I relaxed into my fullness in titrated ways, and had way more fun, took breaks when I wanted, and super interestingly, HE then shifted into more fullness, leading conversations & expectations more firmly, and there was more human connection & laughter."
So here we can see that her own self-awareness & courage to inhabit her fullness actually invited him to rise into the leadership position that feels best to her, too.
While in some cases, choosing your fullness may reveal that the relationship dynamic is not a fit, we often prevent ourselves from ever experiencing the rightness of a relationship because we'd rather not risk disruption to begin with.
If you aren't willing to take the risk of the relationship dissolving because of your big-ness, you actually guarantee its dissolution because one can only tolerate “playing small” for so long…
When a power structure is inorganic, the individuals within it will eventually seek their full & rightful expression, revealing the disharmony that was artificially concealed for some time,
In service of restoring stability to ALL.

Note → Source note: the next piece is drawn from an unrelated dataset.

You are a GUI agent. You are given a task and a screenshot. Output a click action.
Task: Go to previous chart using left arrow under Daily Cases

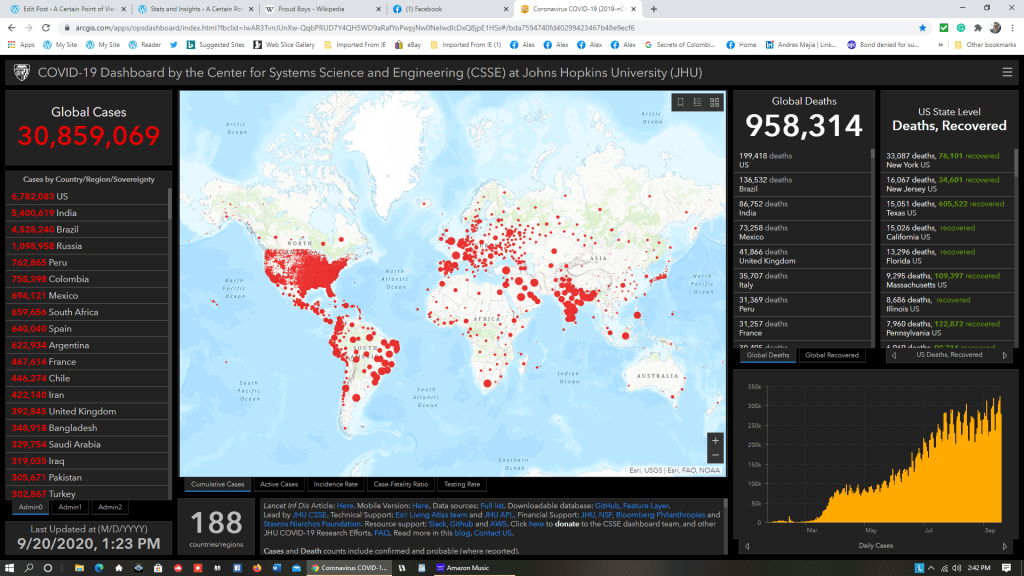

Can you identify the relationships where this is occurring in your life, in service of recognizing what may be unconsciously contributing to instability in you?
Of course, the deeper work then becomes identifying what is at play within you that has you choose or co-create a relationship dynamic with an inverted power structure.
I have found that one reason I will “play small” as a leader is because I have unconsciously rejected or feared a particular range of expression in myself.
This especially includes shadow ranges of expression like the ability to manipulate, be a bitch, or intentionally destabilize others.
We cannot inhabit our “biggest” selves by embracing only some ranges of power & influence while rejecting others…
At least not without unconsciously attracting & evoking those same shadow expressions from the individuals around us.
Having access to the full range of expression doesn't necessarily mean you express that full range. It just means that you have the ability to.
And having access to full range, including the shadow ranges, is what supports the stability in you to be as naturally “big” as you are.
So with that being said, which ranges of expression are you having trouble accessing in yourself?
🔑 Those spots are the keys to unlocking greater stability while you inhabit your full “size” & power!